Reproduce the section of the listing that begins at the line containing "Click the refresh icon on Gmail widget" and finishes at the line containing "Screen dimensions: 1280x752". Include both end lines and nothing beyond them.

-- Supplied material follows --

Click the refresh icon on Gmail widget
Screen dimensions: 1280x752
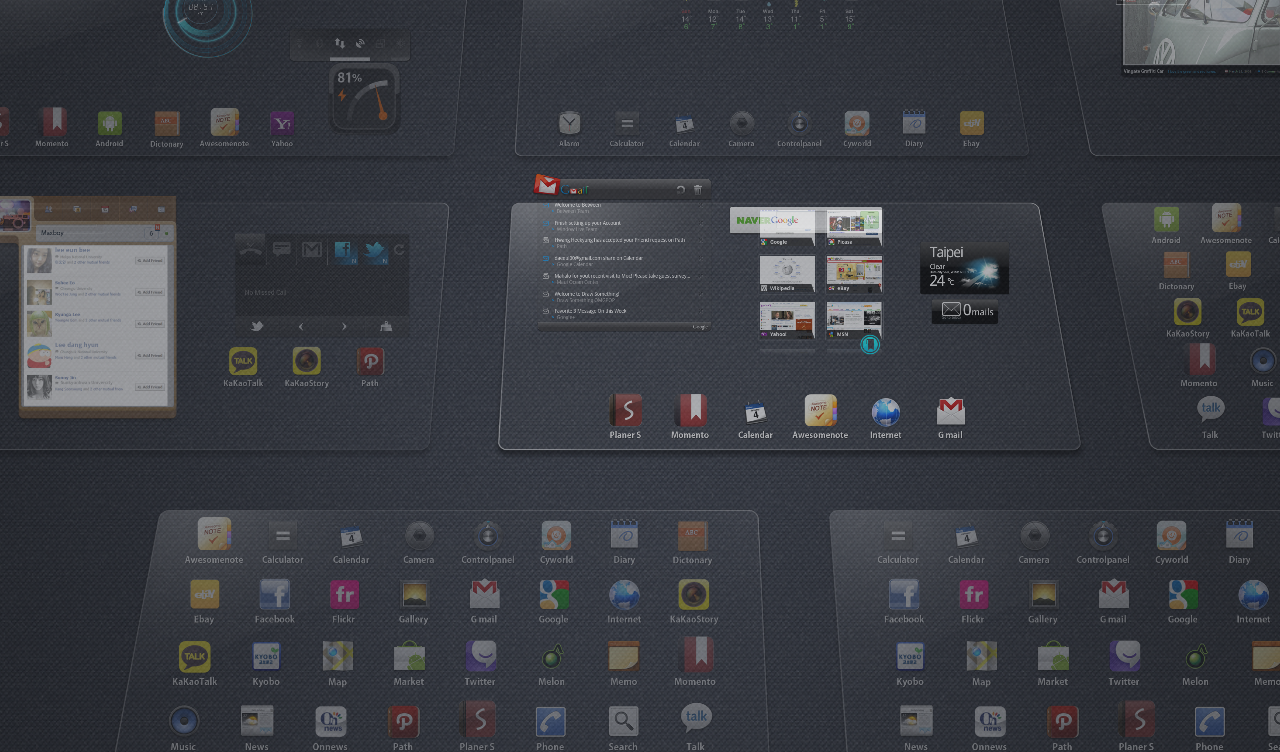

-- Supplied material concluded --
-- Supplied material follows --

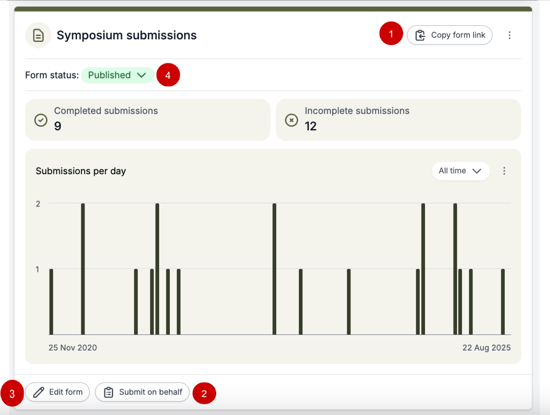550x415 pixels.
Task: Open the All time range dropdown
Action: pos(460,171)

-- Supplied material concluded --

> Your solution
Click the refresh icon on Gmail widget
Screen dimensions: 1280x752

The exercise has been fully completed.